Emergency : An unforeseen combination of
circumstances or the resulting state that calls for immediate
action in order to maintain or preserve the status quo of the
physical, operational or financial condition of the Premises or of
Borrower’s interests therein.
Environmental Indemnity Agreement
: That certain
Environmental Indemnity Agreement of even date herewith from
Borrower and Guarantor in favor of Lender.
Environmental Laws : As defined in the Environmental
Indemnity Agreement.
Environmental Reports
: The environmental
studies and reports identified on Exhibit B attached to the
Environmental Indemnity Agreement.
Event of
Default : One or more of the events or
occurrences referred to in Article 10 of this
Agreement.
Fixed
Charge Coverage Ratio : The quotient of the following: (a)
Borrower’s EBITDA less unfinanced Capital Expenditures
less Distributions less taxes divided by (b)
Debt Service.

Supplied information:

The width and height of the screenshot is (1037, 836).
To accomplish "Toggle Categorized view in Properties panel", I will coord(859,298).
* * *
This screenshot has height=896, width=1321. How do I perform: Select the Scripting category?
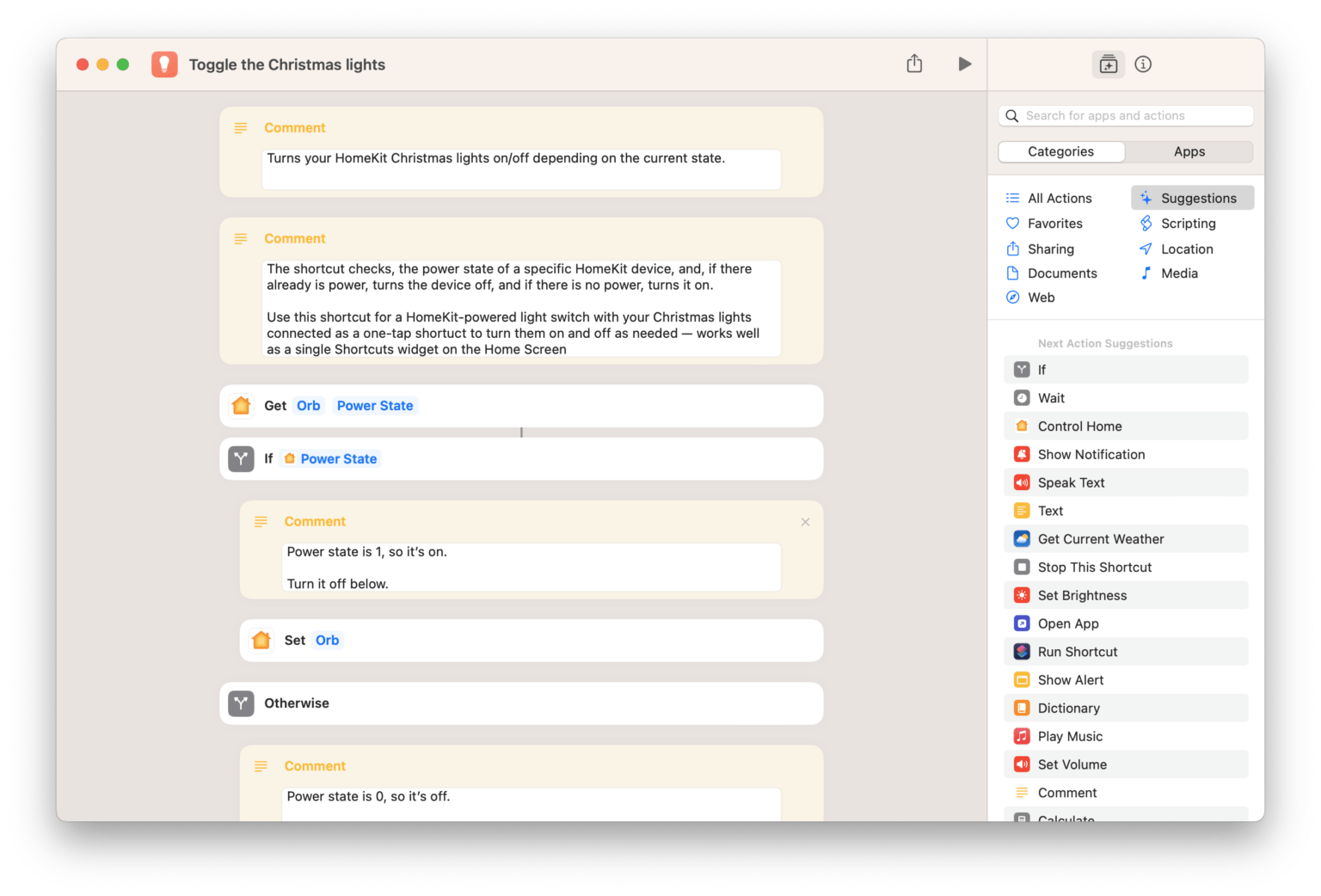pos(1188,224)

Required actions:
[a] List every term that the definitions section defines.
[b] Answer these questions from the definitions section:
(i) Which article of the agreement refers to the events that make up an Event of Default?
(ii) Where are the Environmental Reports identified?
(iii) What is the divisor in the Fixed Charge Coverage Ratio?

Answers in order:
[a]
Emergency
Environmental Indemnity Agreement
Environmental Laws
Environmental Reports
Event of Default
Fixed Charge Coverage Ratio

[b]
(i) Article 10
(ii) On Exhibit B attached to the Environmental Indemnity Agreement
(iii) Debt Service